Full-Race Civic R18 Turbo Kit FAQ | Full-Race.com

Full-Race Civic R18 Turbo Kit FAQ

If you are seriously considering forced induction on your R18 - read this FAQ. It was written to help answer many common questions, and discuss the special attributes that make the R-series engines from Honda great for boost. If there is something you need to know not listed, please email [email protected] and we'll help. The information contained herein has taken years of hard work from many smart people to compile. If you are serious about turbocharging your car, and do not yet understand turbochargers, Full-Race highly recommends reading these two books to get prepared for boost.
■"Maximum Boost" by Corky Bell
■"Street Turbocharging" by Mark Warner - (Full-Race contributed to this book)


R-Series Engines

Honda Motor company designed the lightweight low-friction "R-Series engines" for excellent fuel efficiency/MPG, low emissions, and long life.

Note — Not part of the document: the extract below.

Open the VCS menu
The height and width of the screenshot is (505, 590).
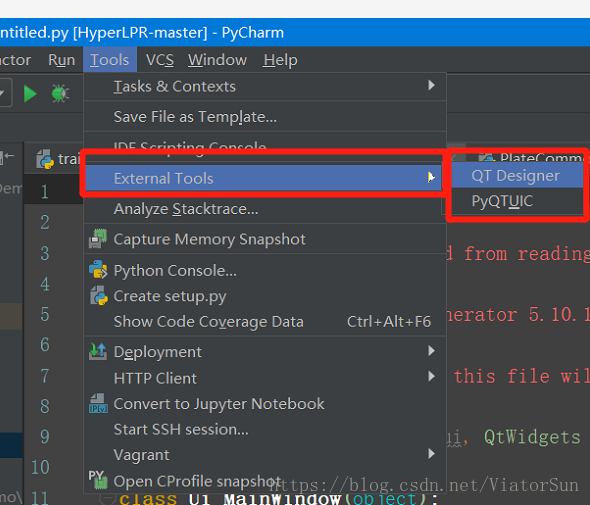tap(160, 60)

Found in 2006+ non-Si Civics (R18) and international Accords and CRVs (R20), the R-series cylinder head features an integrated exhaust manifold for maximum exhaust heat energy and "fast catalytic converter warmup". The downside to this cylinder head design is poor "All-Motor" Naturally-Aspirated power ... However, the upside of this design from a performance enthusiast perspective is it's perfect for a turbokit: the increased heat energy which normally helps to warm up the cat faster - now helps spool the turbo faster (which is just fine by us turbo honda afficionados).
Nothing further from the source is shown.